The task — Could you restate word for word every line from the one containing "Task: Open the Help menu" to the end of the records, and nothing else?

Information supplied —
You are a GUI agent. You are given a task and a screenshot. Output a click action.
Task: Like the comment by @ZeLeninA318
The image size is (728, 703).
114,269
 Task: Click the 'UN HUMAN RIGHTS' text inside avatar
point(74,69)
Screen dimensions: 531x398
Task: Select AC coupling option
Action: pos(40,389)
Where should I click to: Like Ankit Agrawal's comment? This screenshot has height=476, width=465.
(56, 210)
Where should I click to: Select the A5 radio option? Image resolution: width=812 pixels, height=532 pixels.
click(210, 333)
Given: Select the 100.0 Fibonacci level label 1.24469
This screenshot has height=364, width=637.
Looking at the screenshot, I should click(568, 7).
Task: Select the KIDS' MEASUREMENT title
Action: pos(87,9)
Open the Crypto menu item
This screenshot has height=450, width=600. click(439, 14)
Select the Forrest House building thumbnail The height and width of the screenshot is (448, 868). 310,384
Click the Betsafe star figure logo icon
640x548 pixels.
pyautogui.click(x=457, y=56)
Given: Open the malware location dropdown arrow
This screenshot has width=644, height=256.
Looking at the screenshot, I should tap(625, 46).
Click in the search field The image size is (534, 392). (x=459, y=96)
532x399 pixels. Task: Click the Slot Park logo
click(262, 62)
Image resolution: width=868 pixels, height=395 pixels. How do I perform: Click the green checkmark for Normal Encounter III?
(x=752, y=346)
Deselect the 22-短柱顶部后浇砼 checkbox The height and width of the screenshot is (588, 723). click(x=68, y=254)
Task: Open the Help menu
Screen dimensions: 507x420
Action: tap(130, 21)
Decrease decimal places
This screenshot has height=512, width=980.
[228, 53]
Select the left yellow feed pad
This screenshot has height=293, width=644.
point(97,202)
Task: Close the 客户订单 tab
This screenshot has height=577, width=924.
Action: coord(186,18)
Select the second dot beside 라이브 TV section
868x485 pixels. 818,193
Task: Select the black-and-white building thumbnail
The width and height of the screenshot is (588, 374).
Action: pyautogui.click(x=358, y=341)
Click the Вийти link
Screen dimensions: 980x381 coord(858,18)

The answer —
Task: Open the Help menu
Screen dimensions: 507x420
Action: tap(130, 21)
Decrease decimal places
This screenshot has height=512, width=980.
[228, 53]
Select the left yellow feed pad
This screenshot has height=293, width=644.
point(97,202)
Task: Close the 客户订单 tab
This screenshot has height=577, width=924.
Action: coord(186,18)
Select the second dot beside 라이브 TV section
868x485 pixels. 818,193
Task: Select the black-and-white building thumbnail
The width and height of the screenshot is (588, 374).
Action: pyautogui.click(x=358, y=341)
Click the Вийти link
Screen dimensions: 980x381 coord(858,18)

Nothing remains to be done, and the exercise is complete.